▶ _RECORDS FOR THE EXERCISE_
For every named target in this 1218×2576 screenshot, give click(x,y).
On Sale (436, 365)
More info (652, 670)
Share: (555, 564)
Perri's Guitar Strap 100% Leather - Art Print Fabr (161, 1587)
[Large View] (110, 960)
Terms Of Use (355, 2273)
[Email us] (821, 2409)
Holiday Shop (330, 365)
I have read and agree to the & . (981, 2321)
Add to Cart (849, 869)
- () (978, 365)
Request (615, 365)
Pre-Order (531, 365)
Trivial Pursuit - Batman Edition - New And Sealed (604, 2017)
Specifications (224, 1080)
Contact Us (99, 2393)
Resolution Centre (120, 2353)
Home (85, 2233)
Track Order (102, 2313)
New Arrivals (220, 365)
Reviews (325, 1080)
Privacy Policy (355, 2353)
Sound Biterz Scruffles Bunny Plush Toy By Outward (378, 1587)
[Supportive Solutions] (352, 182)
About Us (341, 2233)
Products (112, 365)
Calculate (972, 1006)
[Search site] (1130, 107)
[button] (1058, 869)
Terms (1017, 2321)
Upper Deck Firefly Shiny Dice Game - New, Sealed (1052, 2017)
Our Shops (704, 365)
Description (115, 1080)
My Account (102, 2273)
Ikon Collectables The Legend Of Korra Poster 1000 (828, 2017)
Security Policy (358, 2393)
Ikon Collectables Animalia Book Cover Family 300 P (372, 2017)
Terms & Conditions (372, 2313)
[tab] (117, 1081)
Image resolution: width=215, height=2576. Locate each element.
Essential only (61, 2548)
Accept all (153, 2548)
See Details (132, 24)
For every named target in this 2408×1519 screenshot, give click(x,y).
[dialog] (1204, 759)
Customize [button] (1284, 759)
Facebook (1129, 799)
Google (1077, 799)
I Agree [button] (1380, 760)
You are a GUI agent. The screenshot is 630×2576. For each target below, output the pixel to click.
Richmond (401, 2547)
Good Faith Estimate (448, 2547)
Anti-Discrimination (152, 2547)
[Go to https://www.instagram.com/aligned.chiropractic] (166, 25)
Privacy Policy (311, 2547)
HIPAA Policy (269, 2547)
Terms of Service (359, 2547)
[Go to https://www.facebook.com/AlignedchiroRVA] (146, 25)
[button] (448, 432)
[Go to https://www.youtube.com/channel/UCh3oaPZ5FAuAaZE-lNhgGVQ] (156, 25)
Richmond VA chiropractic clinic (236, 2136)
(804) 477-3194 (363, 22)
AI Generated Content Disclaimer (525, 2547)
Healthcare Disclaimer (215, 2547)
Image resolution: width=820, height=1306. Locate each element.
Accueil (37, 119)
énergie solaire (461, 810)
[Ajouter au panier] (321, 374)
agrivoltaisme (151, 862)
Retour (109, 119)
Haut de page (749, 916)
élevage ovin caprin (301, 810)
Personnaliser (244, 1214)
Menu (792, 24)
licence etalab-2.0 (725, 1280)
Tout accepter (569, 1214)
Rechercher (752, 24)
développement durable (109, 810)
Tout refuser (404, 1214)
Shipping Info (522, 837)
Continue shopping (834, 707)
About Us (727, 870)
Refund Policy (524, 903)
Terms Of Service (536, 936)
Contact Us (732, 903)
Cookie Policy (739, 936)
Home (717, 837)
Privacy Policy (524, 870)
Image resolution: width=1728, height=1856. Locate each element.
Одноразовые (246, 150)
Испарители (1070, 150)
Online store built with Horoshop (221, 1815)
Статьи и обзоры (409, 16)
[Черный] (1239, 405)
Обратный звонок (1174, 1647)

▶ _WHAT YOU SHOULD DO_
From the entries above, give again exactly the lines running from the line with "Terms Of Use (355, 2273)" to the line with "Terms of Service (359, 2547)"; include both of those lines.

▶ _ANSWER FOR THIS EXERCISE_
Terms Of Use (355, 2273)
[Email us] (821, 2409)
Holiday Shop (330, 365)
I have read and agree to the & . (981, 2321)
Add to Cart (849, 869)
- () (978, 365)
Request (615, 365)
Pre-Order (531, 365)
Trivial Pursuit - Batman Edition - New And Sealed (604, 2017)
Specifications (224, 1080)
Contact Us (99, 2393)
Resolution Centre (120, 2353)
Home (85, 2233)
Track Order (102, 2313)
New Arrivals (220, 365)
Reviews (325, 1080)
Privacy Policy (355, 2353)
Sound Biterz Scruffles Bunny Plush Toy By Outward (378, 1587)
[Supportive Solutions] (352, 182)
About Us (341, 2233)
Products (112, 365)
Calculate (972, 1006)
[Search site] (1130, 107)
[button] (1058, 869)
Terms (1017, 2321)
Upper Deck Firefly Shiny Dice Game - New, Sealed (1052, 2017)
Our Shops (704, 365)
Description (115, 1080)
My Account (102, 2273)
Ikon Collectables The Legend Of Korra Poster 1000 (828, 2017)
Security Policy (358, 2393)
Ikon Collectables Animalia Book Cover Family 300 P (372, 2017)
Terms & Conditions (372, 2313)
[tab] (117, 1081)
Image resolution: width=215, height=2576. Locate each element.
Essential only (61, 2548)
Accept all (153, 2548)
See Details (132, 24)
For every named target in this 2408×1519 screenshot, give click(x,y).
[dialog] (1204, 759)
Customize [button] (1284, 759)
Facebook (1129, 799)
Google (1077, 799)
I Agree [button] (1380, 760)
You are a GUI agent. The screenshot is 630×2576. For each target below, output the pixel to click.
Richmond (401, 2547)
Good Faith Estimate (448, 2547)
Anti-Discrimination (152, 2547)
[Go to https://www.instagram.com/aligned.chiropractic] (166, 25)
Privacy Policy (311, 2547)
HIPAA Policy (269, 2547)
Terms of Service (359, 2547)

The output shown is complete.